Troubleshooting 'new' 4,1 dual CPU tray & mixing RAM

Discussion in 'Mac Pro' started by Sharky II, Feb 22, 2017.

  1. Sharky II macrumors 6502a

    Sharky II

    Joined:
    Jan 6, 2004
    Location:
    United Kingdom
    #1
    Hi,

    I recently found a good deal (eBay) on a 4,1 dual quad 2.26GHz CPU tray with 64GB of RAM. One side has 4 x 8GB Hynix 2Rx4 10600R (1333MHz) - the other CPU has HP/Hynix 4 x 8GB 2Rx4 12800R (1600MHz). Both of these are Registered and run at 1066 as I haven't upgraded to 5680/5690 yet.

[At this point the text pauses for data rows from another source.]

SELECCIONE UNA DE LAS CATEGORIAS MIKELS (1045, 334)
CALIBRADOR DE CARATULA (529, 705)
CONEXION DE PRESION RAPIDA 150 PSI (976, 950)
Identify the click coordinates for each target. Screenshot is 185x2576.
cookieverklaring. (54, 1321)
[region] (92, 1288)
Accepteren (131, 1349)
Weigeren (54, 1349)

    Upon putting the 2.26GHz tray into my machine, I was saddened to be getting the occasional sudden restart or a GUI freeze (or both). After restarting, spotlight would start indexing. I reset PRAM and SMC and it seemed to be 'fixed', I did a few hours of stress testing last night and all seemed fine. I booted this morning, and the machine suddenly restarted again a couple of times.

    I'm doing a bunch of troubleshooting and debugging (memtest), but my question is: Is there any obvious problem with mixing the Registered 1333MHz and 1600MHz RAM on the dual cpu tray - even if all the 1333 is on one side, and all the 1600 is on the other?

    I'm wondering if this could cause the freezing/restart.

    Cheers,

    Ed
     
  2. h9826790 macrumors 604

    h9826790

    Joined:
    Apr 3, 2014
    Location:
    Hong Kong
    #2
    Mixing RAM may cause issues, but usually not the problem. Especially you are just mixing RAM with different highest speed.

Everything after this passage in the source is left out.